Stored items
[Start of section]

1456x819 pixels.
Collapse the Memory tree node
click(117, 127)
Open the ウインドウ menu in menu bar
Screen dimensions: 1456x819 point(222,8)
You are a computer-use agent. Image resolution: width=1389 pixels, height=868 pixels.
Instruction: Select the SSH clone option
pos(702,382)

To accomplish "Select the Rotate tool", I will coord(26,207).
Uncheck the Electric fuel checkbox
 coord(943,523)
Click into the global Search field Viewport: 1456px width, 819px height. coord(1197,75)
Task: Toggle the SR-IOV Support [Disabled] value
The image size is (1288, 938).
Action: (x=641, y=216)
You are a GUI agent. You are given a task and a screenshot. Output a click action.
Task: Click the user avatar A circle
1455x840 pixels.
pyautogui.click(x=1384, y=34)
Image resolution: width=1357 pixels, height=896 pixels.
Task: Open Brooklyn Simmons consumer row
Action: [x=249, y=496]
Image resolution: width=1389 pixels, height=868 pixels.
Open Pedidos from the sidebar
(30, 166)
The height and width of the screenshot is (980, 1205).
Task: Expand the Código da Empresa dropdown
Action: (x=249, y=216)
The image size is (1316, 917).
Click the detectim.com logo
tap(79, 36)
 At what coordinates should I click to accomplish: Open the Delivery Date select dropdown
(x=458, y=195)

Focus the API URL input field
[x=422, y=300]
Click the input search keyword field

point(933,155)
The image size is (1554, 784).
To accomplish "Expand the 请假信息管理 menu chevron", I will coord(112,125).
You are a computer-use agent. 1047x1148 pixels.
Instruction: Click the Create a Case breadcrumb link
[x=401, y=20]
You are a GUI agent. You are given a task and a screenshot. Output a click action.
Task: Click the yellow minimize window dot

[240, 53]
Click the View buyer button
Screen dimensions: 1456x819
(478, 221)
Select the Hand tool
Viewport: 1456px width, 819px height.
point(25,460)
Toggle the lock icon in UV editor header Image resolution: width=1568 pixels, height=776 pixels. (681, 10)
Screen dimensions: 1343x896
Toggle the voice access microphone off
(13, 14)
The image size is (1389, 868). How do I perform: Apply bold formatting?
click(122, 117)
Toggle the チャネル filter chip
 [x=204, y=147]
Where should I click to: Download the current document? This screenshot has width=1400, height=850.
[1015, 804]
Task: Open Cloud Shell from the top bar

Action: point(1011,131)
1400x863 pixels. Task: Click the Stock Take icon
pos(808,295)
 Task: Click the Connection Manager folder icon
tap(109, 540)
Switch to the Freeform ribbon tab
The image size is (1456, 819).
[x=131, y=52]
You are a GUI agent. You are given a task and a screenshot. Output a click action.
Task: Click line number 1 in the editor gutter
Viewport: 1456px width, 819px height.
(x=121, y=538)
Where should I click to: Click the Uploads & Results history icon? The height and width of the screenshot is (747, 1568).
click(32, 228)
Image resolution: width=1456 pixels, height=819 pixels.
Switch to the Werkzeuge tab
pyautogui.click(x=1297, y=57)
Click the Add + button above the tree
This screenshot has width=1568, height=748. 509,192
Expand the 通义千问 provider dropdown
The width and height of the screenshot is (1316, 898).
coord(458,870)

[End of section]

== Description of the task ==
Whenever the string "will" turns up in a line above, copy that line out.

== Response ==
To accomplish "Select the Rotate tool", I will coord(26,207).
To accomplish "Expand the 请假信息管理 menu chevron", I will coord(112,125).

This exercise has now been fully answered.